A decentralized approach also lets the alliance honor participating countries' data handling regulations, Haussler said, and it also addresses some of the limitations of centralized infrastructure — namely, a lack of redundancy needed for security purposes and inflexibility in terms of data distribution.
Also, the alliance plans to engage the services of multiple vendors, Haussler said, to ensure "fair access and optimum pricing" and avoid a monopoly where a single vendor controls access to all the data. Also, many vendors already offer cloud infrastructure in multiple countries and have adapted their systems and services to comply with local data handling regulations, the white paper notes.
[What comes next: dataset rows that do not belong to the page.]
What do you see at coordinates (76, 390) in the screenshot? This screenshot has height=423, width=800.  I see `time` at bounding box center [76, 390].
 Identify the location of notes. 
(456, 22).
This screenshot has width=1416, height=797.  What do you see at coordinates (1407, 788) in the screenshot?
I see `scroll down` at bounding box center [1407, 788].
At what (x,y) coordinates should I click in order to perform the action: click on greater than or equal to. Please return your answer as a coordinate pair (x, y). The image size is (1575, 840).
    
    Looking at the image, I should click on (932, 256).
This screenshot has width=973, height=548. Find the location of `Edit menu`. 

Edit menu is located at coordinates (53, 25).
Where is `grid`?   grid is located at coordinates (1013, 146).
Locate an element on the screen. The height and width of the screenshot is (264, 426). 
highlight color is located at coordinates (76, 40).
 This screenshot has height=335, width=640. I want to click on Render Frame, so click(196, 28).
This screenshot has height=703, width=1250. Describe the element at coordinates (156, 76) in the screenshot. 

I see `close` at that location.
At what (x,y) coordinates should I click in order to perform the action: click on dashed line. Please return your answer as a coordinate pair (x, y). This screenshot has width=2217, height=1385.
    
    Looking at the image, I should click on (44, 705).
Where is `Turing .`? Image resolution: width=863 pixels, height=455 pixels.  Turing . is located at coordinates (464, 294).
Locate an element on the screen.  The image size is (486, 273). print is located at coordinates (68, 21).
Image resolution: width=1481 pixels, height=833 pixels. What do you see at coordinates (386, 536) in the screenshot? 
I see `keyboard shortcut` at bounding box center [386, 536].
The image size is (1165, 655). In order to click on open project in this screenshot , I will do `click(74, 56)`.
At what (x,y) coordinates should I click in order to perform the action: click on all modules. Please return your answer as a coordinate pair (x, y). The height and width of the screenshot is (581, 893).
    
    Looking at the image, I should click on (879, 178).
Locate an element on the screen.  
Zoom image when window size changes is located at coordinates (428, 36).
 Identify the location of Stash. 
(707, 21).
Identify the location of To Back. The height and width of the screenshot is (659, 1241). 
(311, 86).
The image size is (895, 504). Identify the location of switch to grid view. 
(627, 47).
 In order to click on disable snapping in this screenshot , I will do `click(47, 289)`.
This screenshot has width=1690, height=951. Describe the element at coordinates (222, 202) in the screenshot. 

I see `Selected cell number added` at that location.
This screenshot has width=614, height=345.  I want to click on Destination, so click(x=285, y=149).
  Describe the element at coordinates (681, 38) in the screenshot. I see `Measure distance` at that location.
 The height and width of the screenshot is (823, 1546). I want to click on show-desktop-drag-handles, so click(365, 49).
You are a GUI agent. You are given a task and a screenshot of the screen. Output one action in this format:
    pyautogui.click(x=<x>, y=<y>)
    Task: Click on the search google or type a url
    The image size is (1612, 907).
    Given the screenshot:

Right now, the alliance does not have a fixed timeline for when it plans to have defined standards and infrastructure in place. "There are a lot of people who have just joined the alliance and we need to give everybody a voice … so we'll be sorting that in a couple of months as the alliance takes shape," Haussler said.
So far, nearly 70 healthcare, research, and disease advocacy organizations have joined the group. Each organization has signed a letter of intent pledging to create a not-for-profit, public-private, non-governmental organization — modeled on the World Wide Web Consortium's approach — that will develop a common framework.
The list of signatories includes BGI-Shenzhen, the Broad Institute, the European Bioinformatics Institute, Memorial Sloan-Kettering Cancer Center, the National Cancer Institute, the National Institutes of Health, the New York Genome Center, and Wellcome Trust Sanger Institute.
The alliance has its roots in a meeting that was held in January this year. A group of 50 colleagues met to discuss current challenges and opportunities in genomic research and medicine and how best to meet the needs of the patient, research, and clinical communities.
As a result of that meeting, they concluded that it would be necessary to form a global alliance that would be responsible for creating and maintaining technical standards "for managing and sharing sequence data in clinical samples, developing guidelines and harmonizing procedures for privacy and ethics, and engaging stakeholders … to encourage responsible and voluntary sharing of data and methods."
In addition to a technical working group, the alliance also intends to set up groups that will address regulation, law, and ethics; clinical and phenotypic data; and public engagement. It will seek funding from a variety of sources including philanthropists, research grants, and member dues.